> _SOURCE RECORDS_:

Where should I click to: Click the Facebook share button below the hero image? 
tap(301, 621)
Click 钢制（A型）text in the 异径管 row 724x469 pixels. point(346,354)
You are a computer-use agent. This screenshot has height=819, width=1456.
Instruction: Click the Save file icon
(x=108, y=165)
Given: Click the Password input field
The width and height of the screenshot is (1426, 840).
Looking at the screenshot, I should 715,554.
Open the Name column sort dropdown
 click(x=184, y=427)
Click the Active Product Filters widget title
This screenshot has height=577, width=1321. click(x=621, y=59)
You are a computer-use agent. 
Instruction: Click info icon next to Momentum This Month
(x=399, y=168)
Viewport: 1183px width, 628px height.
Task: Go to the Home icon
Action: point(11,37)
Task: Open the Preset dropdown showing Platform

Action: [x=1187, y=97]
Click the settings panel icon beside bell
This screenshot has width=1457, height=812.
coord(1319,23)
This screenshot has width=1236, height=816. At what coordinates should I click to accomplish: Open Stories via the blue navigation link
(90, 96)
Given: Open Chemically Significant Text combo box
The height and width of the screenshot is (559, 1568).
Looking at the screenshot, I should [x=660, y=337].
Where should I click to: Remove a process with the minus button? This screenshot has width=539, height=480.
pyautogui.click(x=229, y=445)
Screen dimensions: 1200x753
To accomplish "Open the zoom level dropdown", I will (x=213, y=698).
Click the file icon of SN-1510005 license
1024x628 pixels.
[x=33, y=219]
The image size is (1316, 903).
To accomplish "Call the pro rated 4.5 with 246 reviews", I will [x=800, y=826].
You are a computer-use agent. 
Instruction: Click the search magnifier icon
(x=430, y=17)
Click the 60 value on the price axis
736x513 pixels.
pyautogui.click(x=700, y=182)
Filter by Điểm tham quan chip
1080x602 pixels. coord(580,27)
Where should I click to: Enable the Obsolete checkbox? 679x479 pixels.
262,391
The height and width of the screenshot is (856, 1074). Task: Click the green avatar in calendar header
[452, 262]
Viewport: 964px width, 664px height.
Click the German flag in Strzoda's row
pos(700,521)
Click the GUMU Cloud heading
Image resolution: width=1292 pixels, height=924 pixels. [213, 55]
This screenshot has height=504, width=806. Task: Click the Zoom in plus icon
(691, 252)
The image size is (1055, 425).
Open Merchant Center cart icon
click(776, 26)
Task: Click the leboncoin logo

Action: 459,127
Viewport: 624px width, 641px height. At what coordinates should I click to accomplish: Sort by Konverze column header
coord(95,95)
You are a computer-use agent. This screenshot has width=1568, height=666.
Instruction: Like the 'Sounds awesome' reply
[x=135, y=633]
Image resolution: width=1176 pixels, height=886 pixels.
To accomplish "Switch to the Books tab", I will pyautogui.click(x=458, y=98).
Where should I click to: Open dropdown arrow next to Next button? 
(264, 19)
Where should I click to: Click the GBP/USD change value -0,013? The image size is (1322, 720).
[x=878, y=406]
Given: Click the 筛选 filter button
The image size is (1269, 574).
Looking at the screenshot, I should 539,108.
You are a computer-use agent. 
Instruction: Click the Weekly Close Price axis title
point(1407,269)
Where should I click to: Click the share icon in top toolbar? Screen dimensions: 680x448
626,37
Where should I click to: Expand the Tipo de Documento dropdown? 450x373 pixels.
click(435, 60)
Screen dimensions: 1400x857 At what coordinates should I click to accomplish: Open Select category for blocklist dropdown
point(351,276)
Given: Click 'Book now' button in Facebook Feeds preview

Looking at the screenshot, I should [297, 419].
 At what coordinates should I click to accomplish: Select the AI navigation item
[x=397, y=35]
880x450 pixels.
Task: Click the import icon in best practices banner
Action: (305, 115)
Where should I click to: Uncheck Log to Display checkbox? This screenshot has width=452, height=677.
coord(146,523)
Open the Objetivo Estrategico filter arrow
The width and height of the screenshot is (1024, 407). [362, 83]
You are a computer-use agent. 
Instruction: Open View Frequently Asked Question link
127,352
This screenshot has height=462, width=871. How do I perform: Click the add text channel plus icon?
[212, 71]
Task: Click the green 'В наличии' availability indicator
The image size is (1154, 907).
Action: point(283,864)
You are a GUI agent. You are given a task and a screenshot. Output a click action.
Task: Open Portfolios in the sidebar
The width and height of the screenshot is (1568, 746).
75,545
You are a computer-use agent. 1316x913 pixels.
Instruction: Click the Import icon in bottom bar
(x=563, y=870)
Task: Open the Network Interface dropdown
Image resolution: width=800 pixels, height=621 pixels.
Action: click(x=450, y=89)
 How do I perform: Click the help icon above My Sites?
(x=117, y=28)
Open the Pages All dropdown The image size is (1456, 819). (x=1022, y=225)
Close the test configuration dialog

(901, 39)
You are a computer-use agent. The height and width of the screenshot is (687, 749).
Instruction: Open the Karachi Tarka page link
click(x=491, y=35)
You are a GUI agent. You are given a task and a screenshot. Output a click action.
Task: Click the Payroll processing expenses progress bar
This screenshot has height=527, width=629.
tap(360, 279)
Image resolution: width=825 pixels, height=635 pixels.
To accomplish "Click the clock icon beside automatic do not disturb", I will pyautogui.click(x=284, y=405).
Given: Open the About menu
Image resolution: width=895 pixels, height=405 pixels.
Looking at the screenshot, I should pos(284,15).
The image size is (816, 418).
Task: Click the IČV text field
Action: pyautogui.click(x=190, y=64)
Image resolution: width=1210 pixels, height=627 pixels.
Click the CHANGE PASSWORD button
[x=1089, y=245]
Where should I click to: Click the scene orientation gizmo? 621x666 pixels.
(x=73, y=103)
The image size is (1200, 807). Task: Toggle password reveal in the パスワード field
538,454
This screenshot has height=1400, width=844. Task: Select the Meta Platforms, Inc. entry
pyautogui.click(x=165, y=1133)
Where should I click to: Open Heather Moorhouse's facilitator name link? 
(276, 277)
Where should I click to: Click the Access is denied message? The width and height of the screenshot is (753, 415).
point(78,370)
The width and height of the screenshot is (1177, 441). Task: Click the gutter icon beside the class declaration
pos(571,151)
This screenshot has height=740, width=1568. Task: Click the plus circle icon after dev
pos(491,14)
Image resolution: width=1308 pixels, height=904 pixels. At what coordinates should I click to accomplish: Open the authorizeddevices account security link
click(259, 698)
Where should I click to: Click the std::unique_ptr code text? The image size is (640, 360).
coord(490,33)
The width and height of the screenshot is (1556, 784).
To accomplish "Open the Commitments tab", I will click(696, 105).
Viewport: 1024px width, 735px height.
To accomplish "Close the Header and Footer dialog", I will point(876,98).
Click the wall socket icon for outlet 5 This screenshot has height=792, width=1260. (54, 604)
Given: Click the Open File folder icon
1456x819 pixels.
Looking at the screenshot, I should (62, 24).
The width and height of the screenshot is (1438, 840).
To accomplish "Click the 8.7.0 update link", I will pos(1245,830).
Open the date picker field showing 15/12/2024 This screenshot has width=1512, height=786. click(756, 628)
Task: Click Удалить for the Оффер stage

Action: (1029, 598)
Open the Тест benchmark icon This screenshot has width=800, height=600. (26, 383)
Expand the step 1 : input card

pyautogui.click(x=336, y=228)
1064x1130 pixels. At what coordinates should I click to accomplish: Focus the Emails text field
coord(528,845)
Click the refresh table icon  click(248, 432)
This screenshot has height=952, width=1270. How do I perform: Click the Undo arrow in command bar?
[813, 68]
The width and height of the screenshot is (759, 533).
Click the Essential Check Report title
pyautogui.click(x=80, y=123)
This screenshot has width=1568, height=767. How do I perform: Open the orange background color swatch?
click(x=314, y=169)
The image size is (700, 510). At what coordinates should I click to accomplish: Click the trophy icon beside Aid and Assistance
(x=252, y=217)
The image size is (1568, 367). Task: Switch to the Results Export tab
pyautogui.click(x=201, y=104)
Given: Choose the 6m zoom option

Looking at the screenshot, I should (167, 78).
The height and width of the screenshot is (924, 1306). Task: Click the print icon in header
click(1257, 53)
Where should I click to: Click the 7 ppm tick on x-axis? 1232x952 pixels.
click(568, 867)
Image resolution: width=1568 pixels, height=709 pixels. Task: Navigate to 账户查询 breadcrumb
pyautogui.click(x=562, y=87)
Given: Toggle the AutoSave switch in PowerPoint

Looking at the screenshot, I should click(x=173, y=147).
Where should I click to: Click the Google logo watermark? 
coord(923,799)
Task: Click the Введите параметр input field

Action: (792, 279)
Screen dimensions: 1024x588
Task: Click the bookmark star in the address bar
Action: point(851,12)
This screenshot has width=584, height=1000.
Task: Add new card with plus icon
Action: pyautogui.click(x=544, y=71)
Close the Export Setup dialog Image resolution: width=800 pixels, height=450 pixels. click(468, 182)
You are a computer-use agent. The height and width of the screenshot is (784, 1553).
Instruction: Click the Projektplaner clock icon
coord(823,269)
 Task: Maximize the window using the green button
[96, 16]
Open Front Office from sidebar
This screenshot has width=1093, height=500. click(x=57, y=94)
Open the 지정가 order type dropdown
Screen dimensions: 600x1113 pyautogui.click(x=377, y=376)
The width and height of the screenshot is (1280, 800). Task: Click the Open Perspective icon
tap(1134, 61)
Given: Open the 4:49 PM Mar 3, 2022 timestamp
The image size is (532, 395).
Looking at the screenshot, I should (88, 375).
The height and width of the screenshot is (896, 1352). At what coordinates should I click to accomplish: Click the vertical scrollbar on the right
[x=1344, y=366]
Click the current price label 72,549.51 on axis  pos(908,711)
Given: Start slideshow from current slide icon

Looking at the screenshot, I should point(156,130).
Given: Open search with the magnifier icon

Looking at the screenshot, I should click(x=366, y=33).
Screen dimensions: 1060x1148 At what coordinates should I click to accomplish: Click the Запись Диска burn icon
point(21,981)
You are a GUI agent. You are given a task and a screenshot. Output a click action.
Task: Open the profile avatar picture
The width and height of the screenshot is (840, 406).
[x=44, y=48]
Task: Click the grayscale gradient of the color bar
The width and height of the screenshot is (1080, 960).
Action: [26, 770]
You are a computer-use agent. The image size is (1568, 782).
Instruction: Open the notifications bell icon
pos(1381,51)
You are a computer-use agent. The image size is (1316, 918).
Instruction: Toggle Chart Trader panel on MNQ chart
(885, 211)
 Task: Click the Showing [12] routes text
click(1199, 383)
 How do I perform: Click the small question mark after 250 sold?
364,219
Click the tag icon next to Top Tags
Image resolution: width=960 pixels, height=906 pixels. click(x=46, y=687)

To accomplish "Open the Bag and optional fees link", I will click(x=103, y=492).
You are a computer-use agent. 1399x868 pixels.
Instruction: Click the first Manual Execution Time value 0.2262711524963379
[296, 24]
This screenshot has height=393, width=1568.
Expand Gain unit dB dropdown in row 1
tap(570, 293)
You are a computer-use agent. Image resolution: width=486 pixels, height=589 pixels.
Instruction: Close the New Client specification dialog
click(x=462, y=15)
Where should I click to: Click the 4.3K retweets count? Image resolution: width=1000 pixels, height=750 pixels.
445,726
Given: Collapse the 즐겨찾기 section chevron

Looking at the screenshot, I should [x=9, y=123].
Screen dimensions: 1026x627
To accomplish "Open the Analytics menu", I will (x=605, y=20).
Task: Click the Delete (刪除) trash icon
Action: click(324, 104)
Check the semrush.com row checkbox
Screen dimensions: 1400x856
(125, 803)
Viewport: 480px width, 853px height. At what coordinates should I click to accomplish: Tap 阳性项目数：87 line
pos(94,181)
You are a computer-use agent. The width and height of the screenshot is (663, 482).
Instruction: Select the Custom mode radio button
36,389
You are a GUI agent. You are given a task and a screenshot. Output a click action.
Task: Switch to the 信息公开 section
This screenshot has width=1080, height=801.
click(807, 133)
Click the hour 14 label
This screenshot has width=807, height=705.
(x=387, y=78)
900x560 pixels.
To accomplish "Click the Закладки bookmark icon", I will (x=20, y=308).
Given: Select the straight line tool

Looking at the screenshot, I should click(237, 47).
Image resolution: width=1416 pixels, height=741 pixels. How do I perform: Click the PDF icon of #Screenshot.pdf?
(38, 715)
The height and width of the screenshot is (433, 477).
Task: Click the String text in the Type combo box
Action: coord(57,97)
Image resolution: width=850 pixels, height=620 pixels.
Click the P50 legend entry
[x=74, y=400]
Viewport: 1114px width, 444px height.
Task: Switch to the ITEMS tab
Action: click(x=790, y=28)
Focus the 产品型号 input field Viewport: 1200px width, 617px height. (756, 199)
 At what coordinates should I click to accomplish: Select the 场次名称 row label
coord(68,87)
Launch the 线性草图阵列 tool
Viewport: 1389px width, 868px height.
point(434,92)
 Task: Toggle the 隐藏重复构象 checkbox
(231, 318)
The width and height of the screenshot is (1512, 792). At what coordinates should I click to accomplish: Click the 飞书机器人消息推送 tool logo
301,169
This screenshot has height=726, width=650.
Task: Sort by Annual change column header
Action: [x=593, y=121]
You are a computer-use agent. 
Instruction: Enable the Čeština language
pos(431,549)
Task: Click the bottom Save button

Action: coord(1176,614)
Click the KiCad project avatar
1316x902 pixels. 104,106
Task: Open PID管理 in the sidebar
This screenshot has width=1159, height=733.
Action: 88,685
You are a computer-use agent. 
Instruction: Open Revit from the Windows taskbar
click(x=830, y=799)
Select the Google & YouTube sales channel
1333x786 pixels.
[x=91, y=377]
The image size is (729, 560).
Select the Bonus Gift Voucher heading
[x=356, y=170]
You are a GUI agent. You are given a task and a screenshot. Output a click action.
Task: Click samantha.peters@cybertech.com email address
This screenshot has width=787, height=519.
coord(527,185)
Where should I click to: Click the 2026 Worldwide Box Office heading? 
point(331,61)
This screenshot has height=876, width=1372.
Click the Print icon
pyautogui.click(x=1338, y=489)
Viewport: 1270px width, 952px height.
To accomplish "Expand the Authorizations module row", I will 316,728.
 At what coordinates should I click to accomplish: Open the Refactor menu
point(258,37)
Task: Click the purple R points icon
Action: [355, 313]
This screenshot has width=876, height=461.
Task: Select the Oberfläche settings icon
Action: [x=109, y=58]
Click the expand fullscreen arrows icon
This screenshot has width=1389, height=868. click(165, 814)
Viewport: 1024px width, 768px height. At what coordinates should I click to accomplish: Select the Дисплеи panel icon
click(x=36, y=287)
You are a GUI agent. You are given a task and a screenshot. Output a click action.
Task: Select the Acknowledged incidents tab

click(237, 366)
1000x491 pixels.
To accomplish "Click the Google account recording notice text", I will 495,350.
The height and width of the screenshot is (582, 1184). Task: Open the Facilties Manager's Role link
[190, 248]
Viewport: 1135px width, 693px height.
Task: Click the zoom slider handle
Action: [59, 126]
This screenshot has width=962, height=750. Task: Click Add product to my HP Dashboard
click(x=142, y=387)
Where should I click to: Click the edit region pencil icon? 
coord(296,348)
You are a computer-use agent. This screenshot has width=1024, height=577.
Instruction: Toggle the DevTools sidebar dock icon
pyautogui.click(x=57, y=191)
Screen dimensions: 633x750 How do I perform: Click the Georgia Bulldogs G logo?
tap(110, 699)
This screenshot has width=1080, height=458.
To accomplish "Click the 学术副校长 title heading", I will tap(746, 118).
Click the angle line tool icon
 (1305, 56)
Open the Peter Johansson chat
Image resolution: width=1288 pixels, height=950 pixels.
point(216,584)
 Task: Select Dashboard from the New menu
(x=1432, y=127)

> _DESCRIPTION OF THE TASK_: Count the lines in the items above that contain the string "color", treating uppercase and lowercase as different. Reply with the number alone.

> _TASK RESPONSE_: 2